Seeing that someone who is new to stock trading may only have a few hundred dollars to risk, then it is crucial for new traders to be cautious, conduct some sort of risk assessment, keep the brokerage fees low, and avoid being labeled a Pattern Day Trader (PDT) so that profits are maximized as much as possible while growing a small account.
Here’s one observation when trading penny stocks for newbie beginners who may be starting out with a few hundred dollars. The trick is to get as many shares as possible so that any change in price gives you the best bang for the …penny. For example: If you have 100 shares of Pennystock A, and it moves up by a penny, your profit is 100 pennies… aka $1.00.
If you have 1000 shares of penny stock B, and it moves up a penny, your profit is 1000 pennies… aka $10 bucks.
If you have 10,000 shares of Pennystock C, and it moves up by one penny, your profit is 10,000 pennies… aka $100 bucks.
Therefore, the more shares you have, the smaller the move has to be in order to obtain a decent profit. So, when you’re starting out with a small account, your goal should be to obtain as many shares as possible so that even smaller moves will provide for a nice little profit for the day… or the next day.
And, what do I mean by that? Well, one of our goals, in the beginning, is to avoid being labeled a PDT. Why is that so bad? Well, because the brokerage can limit your activities even further, and we do not wish to be limited further… Newbie traders have enough limitations to cope with. So, let’s just avoid the PDT designation, shall we? So, in order to avoid being labeled a PDT, holding a new position overnight avoids the PDT rule altogether. But, no worries, once you grow your small account to over 25K, that will release an ETrade account holder from the PDT rule. I’m not sure if it’s 25K across the board and the same amount in all brokerages, but, you get the idea. This designation does exist, and you should probably avoid it if you wish to learn how to trade penny stocks on a day to day basis.
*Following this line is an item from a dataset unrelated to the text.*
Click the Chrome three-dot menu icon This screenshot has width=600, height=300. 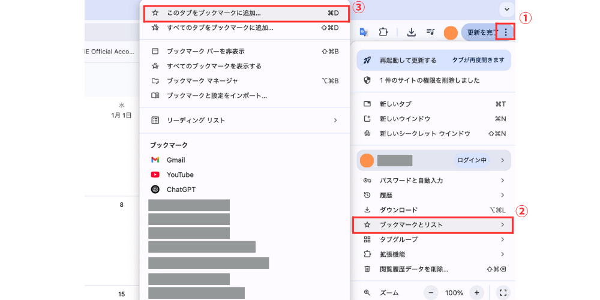[506, 32]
Ok, so let’s just say, you’ve just opened up your first brokerage account. You have $500 to risk. You focus on stocks that are below $1.00 per share. You find penny stock D. It has a catalyst that should reflect good news to the majority of the people who make up the collective “market.” Since your brokerage account is below $2k, you may need to remember to deduct the brokerage commission fees in your calculations. Say, you purchase penny stock E at .43/share. Depending on your fee, you should have approximately 1150 shares. Again, seeing that your small account is not over $25K, you have to remember the PDT rules. Since you wish to avoid PDT, and you’re following the overnight strategy, you hold overnight. All you need is one penny… and you wait until the next day.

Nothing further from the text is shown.